Highlight : Three questions to ask in practical ministry

In our own insecurities, we often minimize our impact and relegate it to the experts. But we are empowered to walk alongside each other in weakness and strength because of the Spirit working in us. The same Spirit that lives in a pastor or biblical counselor lives in us – and we can effectively minister if we’re open to His leading.

What does it mean to be a minister of, and in, the Spirit?

Biblical counselor Edward Welch believes that being fruitful and successful in interpersonal ministry doesn’t mean we’re strong, wealthy, and influential. It means we abide in Christ.

Based on John 15, Edward offers a prayer that he prays as a way to refocus his time and energy.

“Lord give me grace to be fruitful in Your name today.”

“Give me grace to see the ordinary people who are fruitful in my own life today.”

“Give me the privilege of being able to say thank you to them.”

It is important that we thank the people who have pointed us to Jesus and encouraged each of us to take the next steps. Identify the people in your life, the ordinary people who exemplify grace in your life and say thank you. This simple response requires vulnerability but can go a long way.

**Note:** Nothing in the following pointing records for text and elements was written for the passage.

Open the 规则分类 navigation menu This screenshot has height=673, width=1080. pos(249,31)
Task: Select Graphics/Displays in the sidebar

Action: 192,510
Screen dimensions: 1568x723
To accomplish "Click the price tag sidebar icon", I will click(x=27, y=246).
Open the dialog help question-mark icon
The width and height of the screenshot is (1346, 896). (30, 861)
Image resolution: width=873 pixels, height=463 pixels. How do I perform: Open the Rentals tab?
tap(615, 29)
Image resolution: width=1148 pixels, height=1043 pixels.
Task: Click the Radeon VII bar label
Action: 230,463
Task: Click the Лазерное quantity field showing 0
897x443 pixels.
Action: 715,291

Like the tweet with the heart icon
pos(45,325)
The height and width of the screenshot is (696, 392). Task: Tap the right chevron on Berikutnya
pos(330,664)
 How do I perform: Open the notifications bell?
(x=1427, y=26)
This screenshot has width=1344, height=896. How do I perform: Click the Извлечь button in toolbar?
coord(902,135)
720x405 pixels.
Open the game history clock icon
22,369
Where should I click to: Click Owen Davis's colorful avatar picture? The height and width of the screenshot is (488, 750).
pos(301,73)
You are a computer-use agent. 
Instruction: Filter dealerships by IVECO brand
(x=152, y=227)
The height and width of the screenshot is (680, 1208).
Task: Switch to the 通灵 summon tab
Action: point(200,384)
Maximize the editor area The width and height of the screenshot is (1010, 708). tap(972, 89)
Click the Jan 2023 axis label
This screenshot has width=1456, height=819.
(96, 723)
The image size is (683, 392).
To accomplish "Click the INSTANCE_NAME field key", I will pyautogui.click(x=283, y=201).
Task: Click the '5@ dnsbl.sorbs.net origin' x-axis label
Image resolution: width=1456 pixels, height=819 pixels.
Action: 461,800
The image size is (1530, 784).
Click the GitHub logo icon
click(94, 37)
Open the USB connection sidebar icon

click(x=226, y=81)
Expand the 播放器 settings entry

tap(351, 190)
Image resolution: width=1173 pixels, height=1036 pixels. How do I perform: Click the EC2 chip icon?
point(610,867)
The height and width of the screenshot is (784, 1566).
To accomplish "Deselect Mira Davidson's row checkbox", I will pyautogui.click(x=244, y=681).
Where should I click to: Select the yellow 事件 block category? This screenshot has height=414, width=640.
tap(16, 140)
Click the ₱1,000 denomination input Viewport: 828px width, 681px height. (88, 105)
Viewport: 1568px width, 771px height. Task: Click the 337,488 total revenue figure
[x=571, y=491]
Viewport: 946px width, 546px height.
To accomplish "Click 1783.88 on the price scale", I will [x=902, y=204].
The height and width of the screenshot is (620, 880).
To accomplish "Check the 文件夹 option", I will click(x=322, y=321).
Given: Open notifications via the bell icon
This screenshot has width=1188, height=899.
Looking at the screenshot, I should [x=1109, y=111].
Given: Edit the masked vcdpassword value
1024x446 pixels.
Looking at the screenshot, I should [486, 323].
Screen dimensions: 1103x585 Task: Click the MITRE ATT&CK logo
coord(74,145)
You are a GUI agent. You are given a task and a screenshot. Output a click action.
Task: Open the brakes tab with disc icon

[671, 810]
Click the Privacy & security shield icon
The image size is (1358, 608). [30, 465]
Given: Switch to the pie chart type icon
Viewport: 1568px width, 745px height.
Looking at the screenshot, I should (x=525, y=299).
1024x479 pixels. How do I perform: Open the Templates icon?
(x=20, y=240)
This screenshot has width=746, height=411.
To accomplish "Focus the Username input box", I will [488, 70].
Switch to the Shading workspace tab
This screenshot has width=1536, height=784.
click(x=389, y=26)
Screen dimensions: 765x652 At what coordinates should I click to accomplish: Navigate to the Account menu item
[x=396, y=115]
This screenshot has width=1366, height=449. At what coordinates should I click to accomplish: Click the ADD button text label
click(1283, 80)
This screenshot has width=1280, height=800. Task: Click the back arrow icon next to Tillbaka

“We have a God who has moved toward us. And so we move toward others.”

Edward suggests a few questions we can use to move toward and encourage others in practical ministry.

What’s in your heart?

How are you?

How can I pray for you?

Helping others with their needs starts with a free admission of our own needs. When we’re open to God’s leading and help, we can freely help others.

Edward Welch is a faculty member at CCEF and holds a Ph.D. in Counseling Psychology with a neuropsychology specialty from the University of Utah. He also holds a Master of Divinity degree from Biblical Theological Seminary.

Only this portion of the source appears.